One of the basic and general questions about each confocal microscope setup is: which are the key steps to combine optical modules in the best way and, if there is a failure, what will go wrong?
We will briefly show here the criteria that guide the design, the installation, and the alignment of such modules, why these steps are important to give high quality images and how easy the entire process is.
Easiness of the process and stability
A guiding principle for the installation of these systems is: easiness, speed, efficiency and stability.
An easy alignment will take a very short amount of time for the installation (< 1 hour) and will lead to the nominal efficiency that the system can offer.
3 key steps of the alignment are:
- Internal alignment of the confocal spinning disk module
- Alignment to the microscope
- Conjugation of spinning disk pinholes to camera
Internal alignment
The importance of this kind of alignment lies in the fact that the alignment of the illumination axis from the fiber to the output optical axis of the confocal unit must be guaranteed.
So the excitation light will impinge on the filters, on the spinning disk and on the microscope’s optics with the correct angles, and the light throughput will be maximized through the microscope.
CrestOptics spinning disk unit
In this way, the spinning disk confocal unit is ready to be coupled to any other optical system.

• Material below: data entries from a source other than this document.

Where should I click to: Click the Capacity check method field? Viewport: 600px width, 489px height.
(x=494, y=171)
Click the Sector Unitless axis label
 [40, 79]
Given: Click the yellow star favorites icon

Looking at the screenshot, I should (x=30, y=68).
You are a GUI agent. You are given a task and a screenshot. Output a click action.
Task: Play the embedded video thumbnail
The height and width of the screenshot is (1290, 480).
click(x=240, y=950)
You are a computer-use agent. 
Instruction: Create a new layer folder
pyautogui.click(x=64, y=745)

One of the features of CrestOptics units is that they are internally pre-aligned at the factory and the alignment is preserved for the entire lifetime of the unit without the need of doing periodic corrections that would involve technical personnel. Hence the stability.

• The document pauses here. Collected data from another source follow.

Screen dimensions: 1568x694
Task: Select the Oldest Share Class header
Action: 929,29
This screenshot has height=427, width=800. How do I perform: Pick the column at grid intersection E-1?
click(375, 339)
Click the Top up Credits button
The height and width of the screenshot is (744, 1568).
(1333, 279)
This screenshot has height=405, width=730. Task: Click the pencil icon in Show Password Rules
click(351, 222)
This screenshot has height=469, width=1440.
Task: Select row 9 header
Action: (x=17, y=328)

Alignment to the microscope
Every microscope is an optical system with its own optical axis. When the spinning disk unit is combined with it, the output optical axis of the spinning disk must be aligned to the optical axis of the microscope.
This goal is reached by centering the illumination beam with respect to a target mounted in place of the objective, at the back aperture.
With a simple tool it is possible to adjust the illumination beam and center it in a very short time.
Figure 1: photo of a centered illumination beam at the objective back aperture (X-Light V3)
The difference between images acquired with centered and off-centered illumination beam is evident from the following figure: when the illumination beam is off-centered the intensity levels can be 50% lower than the optimal values (or worse).
Figure 2: A) imaging with off-centered beam; B) same field of view with illumination beam correctly centered
Disk pinholes vs camera
The last step, the most important from the perspective of the spinning disk microscopy principle, is to guarantee that the spinning disk pinholes and the camera detector are optically “conjugated” to each other. The spinning disk is by construction positioned on a plane which is conjugated to the sample plane (either on the side port of the inverted microscopes or on the top port of the upright microscopes).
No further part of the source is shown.